Se trata de una novela demoledora, en la que no debe confundirse el argumento actualmente facilista de la prostituta mujer-mala que ha abundado a posteriori. Zola representa a toda una sociedad, la desnuda al ritmo que Naná va desnudándose, abre el escándalo al poner este libro/espejo delante de los ojos de sus lectores que están siendo retratados… y muy bien vale cuestionarse si es realmente ella la que está descomponiéndolo todo, como la acusan, o son todos los que están putrefactos bajo aquella apariencia de elegancia, quienes van a buscarla a ella.
La influencia de Zola fue inmensa y sigue existiendo hasta el día de hoy.
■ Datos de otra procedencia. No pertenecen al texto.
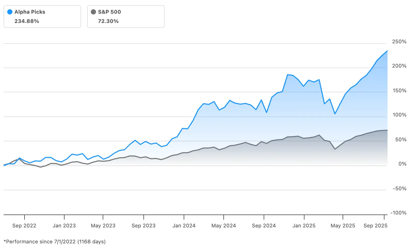Viewport: 419px width, 247px height.
Task: Click the Jan 2025 axis label
Action: 304,226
En Chile fue el precursor de nuestros movimientos realistas, leído y admirado por autores trascendentales como el mismo Manuel Rojas. En el mundo fue la respuesta a movimientos que ocupaban todo el panorama artístico, como lo fue el romanticismo. Es decir, ahí donde Víctor Hugo, Stendhal y tantos otros susurraron buscando una belleza excelsa en la vida, ensalzando cierto sentimentalismo,exacerbando ciertas emociones, apareció Zola para devastarlo todo con un machacar de la vida diaria, de los horrores mundanos, de los egoísmos humanos y nuestras depravaciones, de todo aquello que también somos, aunque lo escondamos de nosotros mismos, aunque reneguemos. Es cosa de encender la televisión un día cualquiera, y ver a todas nuestras Nanás, a todas nuestras cocottes, ya sean mujeres semidesnudas u  hombres, las vedettes del hoy, los políticos que manejan elecciones, el aparato mismo de TV construyendo opiniones tras una línea editorial. Ese fue Zola, el que apuntó hacia esas verdades que siguen existiendo, es por eso que no puede dejar de leerse y tenerse presente a un autor como este, porque hace casi 150 años, él ya se daba cuenta de todo esto que somos todavía ahora, convirtiéndolas en literatura.
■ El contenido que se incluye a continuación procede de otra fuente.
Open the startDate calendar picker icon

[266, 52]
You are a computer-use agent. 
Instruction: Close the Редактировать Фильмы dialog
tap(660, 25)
Como recomendación práctica, pongan ojo con las traducciones. Verifiqué la única traducción que encontré en Internet para descarga y es bastante lamentable comparada con la de esta antigua edición de Sopena (traducción de M.E. Biagosch, directa del francés), que se lee con claridad y en el que las frases no pierden su claro sentido.